Information START

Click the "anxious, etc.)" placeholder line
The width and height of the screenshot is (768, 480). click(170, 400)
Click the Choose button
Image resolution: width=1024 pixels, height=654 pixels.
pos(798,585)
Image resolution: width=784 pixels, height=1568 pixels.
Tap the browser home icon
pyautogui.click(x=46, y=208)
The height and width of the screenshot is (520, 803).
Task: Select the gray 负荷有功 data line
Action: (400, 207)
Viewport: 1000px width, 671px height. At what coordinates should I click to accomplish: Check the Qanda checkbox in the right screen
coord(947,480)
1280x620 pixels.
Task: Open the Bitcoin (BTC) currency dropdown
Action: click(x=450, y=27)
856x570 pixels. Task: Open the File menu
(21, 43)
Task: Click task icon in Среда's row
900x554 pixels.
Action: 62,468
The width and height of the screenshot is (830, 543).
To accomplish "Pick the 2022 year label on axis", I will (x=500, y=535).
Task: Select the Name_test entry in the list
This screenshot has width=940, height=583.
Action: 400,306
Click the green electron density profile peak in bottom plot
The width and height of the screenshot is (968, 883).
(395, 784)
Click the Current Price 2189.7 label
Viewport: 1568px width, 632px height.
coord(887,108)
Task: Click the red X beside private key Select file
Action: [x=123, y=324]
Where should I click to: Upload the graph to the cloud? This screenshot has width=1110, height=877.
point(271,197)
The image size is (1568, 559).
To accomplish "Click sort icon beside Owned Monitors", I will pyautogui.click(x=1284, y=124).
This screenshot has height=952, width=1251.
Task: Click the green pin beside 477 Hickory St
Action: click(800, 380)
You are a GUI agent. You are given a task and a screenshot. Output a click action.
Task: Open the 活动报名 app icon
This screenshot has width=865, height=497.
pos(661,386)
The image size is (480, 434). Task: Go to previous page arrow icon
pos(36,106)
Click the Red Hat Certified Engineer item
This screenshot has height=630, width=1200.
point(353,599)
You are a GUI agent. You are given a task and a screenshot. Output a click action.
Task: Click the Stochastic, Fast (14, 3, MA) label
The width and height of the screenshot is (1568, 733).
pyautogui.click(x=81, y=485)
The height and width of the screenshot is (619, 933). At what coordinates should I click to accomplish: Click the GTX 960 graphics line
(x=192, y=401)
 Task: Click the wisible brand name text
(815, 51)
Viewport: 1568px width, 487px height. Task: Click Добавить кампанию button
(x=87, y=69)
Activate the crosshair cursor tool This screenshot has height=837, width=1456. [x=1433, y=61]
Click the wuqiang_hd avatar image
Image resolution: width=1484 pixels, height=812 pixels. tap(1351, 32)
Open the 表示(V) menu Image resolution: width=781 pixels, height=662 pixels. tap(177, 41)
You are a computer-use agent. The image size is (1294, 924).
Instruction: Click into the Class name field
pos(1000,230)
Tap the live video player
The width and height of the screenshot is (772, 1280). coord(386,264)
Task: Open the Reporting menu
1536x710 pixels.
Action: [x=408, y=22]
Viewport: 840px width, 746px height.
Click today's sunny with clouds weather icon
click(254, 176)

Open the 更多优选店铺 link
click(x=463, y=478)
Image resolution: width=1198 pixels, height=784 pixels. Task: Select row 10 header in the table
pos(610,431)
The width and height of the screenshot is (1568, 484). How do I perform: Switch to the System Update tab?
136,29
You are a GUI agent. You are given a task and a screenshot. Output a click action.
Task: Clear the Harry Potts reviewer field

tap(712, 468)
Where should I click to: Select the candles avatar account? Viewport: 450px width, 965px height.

Information END

- Task to complete:
Lines from the one holding "Task: Clear the Harry Potts reviewer field" to the end of the listing above are the only ones to transcribe. Keep each exactly as written.

- Task result:
Task: Clear the Harry Potts reviewer field

tap(712, 468)
Where should I click to: Select the candles avatar account? Viewport: 450px width, 965px height.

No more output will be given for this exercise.